Banach spaces and their unit sphere

2) One direction is straightforward, the other one requires more work.

If $X$ is a Banach space, it is complete. Now $S$ is closed in $X$, so it is complete.

Conversely, assume that $S$ is complete. Take $(x_n)$ a Cauchy sequence in $X$. If $\lim x_n=0$, we are done proving that $(x_n)$ converges in $X$. So assume that $(x_n)$ does not converge to $0$. This means that there exists $\epsilon>0$ and a subsequence $(x_{n_k})$ such that $\|x_{n_k}\|\geq \epsilon$ for all $k$. Then write...

EDIT Thanks to @Jesper for pointing out a mistake...

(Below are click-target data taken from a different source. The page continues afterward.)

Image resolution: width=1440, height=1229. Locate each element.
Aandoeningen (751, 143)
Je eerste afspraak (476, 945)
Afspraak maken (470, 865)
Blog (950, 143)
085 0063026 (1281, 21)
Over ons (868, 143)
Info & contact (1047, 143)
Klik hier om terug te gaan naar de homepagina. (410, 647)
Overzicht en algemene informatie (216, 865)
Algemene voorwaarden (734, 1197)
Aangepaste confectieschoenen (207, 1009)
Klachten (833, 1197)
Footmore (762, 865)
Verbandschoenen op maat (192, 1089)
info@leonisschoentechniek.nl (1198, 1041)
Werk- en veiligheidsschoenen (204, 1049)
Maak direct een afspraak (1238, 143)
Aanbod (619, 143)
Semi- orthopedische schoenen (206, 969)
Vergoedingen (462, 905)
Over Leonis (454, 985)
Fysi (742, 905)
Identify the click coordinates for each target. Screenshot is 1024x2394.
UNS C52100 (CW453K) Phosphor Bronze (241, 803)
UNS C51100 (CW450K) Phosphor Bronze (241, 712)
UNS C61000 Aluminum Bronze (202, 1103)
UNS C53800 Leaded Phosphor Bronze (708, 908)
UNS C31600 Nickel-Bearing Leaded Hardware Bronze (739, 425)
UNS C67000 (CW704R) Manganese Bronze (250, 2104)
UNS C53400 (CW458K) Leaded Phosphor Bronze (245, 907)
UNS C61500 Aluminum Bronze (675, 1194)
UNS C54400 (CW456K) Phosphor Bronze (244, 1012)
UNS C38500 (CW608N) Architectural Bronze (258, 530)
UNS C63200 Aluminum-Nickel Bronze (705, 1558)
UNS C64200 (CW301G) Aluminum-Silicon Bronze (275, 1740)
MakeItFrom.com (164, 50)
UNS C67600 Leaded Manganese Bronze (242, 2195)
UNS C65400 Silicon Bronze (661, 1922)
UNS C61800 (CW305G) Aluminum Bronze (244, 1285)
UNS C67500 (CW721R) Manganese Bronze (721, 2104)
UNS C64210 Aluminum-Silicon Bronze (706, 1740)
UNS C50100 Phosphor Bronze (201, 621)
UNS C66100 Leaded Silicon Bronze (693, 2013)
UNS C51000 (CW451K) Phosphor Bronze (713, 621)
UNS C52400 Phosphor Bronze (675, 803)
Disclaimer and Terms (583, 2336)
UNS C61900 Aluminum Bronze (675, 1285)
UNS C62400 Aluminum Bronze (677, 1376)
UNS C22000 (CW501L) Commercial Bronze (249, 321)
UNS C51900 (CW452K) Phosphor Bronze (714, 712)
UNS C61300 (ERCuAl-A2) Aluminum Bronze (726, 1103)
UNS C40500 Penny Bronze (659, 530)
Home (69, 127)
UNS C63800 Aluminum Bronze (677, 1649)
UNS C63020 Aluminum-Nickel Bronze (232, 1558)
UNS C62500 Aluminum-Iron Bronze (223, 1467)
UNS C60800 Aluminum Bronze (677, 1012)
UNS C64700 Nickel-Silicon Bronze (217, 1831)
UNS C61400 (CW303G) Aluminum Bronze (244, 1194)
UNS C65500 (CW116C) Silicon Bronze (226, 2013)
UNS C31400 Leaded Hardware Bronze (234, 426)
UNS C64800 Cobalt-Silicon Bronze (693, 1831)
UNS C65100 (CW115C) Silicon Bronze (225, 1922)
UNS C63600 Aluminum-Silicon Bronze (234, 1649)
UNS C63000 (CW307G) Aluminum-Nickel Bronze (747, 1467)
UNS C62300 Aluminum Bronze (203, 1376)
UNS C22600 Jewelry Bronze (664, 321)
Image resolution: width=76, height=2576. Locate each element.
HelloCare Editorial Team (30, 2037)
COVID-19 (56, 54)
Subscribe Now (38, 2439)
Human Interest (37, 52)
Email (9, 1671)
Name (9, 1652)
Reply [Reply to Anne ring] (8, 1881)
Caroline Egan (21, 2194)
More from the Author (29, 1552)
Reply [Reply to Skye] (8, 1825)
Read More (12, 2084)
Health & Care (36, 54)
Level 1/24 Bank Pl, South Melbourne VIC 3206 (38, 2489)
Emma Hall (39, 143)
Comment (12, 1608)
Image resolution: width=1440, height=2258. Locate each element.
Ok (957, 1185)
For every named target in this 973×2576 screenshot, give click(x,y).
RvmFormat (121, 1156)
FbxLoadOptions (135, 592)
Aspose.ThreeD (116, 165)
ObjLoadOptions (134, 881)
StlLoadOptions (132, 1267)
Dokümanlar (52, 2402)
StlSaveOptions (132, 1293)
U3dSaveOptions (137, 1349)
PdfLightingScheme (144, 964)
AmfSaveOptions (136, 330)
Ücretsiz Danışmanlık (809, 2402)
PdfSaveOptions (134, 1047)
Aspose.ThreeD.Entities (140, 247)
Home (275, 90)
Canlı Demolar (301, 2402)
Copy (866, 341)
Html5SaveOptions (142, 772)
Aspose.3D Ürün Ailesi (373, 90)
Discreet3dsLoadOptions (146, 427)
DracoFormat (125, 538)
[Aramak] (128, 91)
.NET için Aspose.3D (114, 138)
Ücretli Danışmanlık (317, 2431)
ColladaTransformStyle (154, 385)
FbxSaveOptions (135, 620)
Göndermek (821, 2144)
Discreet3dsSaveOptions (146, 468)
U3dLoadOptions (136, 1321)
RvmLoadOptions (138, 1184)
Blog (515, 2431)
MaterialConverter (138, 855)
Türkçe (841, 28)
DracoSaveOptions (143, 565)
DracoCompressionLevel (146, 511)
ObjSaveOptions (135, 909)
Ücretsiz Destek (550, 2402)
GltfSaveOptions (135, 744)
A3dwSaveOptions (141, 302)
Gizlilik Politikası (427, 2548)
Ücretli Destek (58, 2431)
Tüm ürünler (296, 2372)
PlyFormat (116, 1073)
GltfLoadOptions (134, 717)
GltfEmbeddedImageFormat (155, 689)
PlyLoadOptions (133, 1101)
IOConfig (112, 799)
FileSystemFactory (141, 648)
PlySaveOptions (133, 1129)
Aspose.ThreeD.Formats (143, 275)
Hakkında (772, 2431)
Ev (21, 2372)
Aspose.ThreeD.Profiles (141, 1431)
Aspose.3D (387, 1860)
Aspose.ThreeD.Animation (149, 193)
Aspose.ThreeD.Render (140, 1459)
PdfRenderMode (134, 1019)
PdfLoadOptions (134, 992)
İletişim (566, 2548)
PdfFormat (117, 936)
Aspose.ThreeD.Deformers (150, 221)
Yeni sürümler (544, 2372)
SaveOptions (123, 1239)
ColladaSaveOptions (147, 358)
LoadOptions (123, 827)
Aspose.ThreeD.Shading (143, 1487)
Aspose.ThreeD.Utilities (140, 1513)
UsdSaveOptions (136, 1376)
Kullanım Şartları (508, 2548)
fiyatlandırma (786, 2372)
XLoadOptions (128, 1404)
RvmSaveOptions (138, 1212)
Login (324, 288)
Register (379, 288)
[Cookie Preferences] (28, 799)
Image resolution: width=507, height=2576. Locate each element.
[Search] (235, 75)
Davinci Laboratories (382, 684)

$$ \frac{x_{n_k}}{\|x_{n_k}\|}-\frac{x_{n_l}}{\|x_{n_l}\|}=\frac{x_{n_k}-x_{n_l}}{\|x_{n_k}\|}+(\|x_{n_l}\|-\|x_{n_k}\|)\frac{x_{n_l}}{\|x_{n_l}\| \| x_{n_k}\|}. $$ It follows, applying triangular, reverse triangular inequalities and the fact that $\|x_{n_k}\|\geq \epsilon$ in the preceding equality that: $$ \left\| \frac{x_{n_k}}{\|x_{n_k}\|}-\frac{x_{n_l}}{\|x_{n_l}\|}\right\|\leq \frac{2}{\epsilon}\|x_{n_k}-x_{n_l} \|. $$ So the sequence $\frac{x_{n_k}}{\|x_{n_k}\|}$ is Cauchy in $S$. Therefore it converges to some $y$ in $S$.

Now note that $\|x_n\|$ is a Cauchy sequence again by the reverse triangular inequality as $|\|x_n\|-\|x_m\|| \le \|x_n - x_m\|$ and $(x_n)$ is Cauchy. Since $\mathbb{R}$ is complete, it follows that $\|x_{n_k}\|$ converges to $M$. Whence $x_{n_k}=\|x_{n_k}\|\cdot\frac{x_{n_k}}{\|x_{n_k}\|}$ converges to $My$. It only remains to apply 1) to see that $(x_n)$ converges. Hence $X$ is complete, i.e $X$ is a Banach space.